Lizzie sighed as Mouser jumped off her lap and headed up the stairs to her brother’s room.
‘Thanks, Mum,’ Arthur said as he took his tea. He moved the cup swiftly out of the way so Mouser wouldn’t bump into it as she jumped up on to his bed, light as a feather for such a big cat.
Mouser kneaded the covers with her paws, making herself a comfortable spot, and lay down just as there was a knock at the front door.
‘That’ll be Oliver,’ said Arthur, and he jumped up to rush downstairs, followed by Mouser.

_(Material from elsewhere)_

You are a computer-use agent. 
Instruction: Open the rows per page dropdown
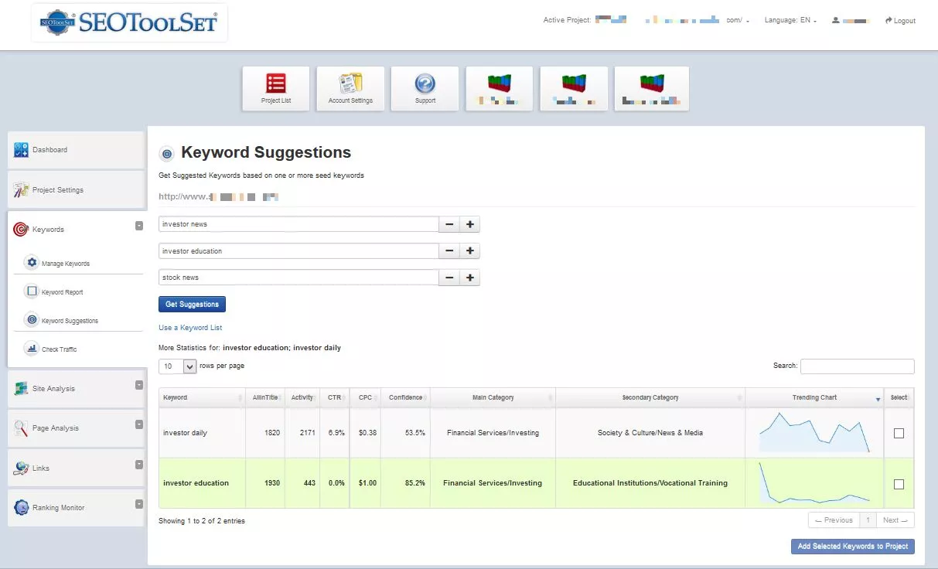pyautogui.click(x=178, y=366)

‘Morning all,’ said Oliver cheerily. He put his kitbag and the football he was holding by the front door. ‘Oh, and hello, Mouser,’ he said as Mouser wrapped herself round one of his legs. He reached down and stroked her.
‘It’s like she knows this is your last day,’ Arthur said, although he knew she couldn’t really.
‘I saw a poster yesterday outside the station asking for cats to be donated to the war effort,’ Mrs Jenson said.
‘I don’t think Mouser would like to go to war,’ said Oliver. ‘Would you, Mouser?’ He smoothed his fingers along the fur of her back.
Arthur frowned. ‘But why would they want cats to go to war?’
‘Apparently they make good rat-catchers in the trenches, or so they say,’ Mrs Jenson told him.
Arthur couldn’t really imagine Mouser helping the Allies to win the war against Germany. She wasn’t the type of cat to obey orders. And what could a cat possibly do anyway? Not a lot, in his opinion. It wasn’t like the horses that were going off to war. He could see how they would be useful leading the battle charge. He could see himself sitting on one, with his sword raised, as they raced together to take down the enemy.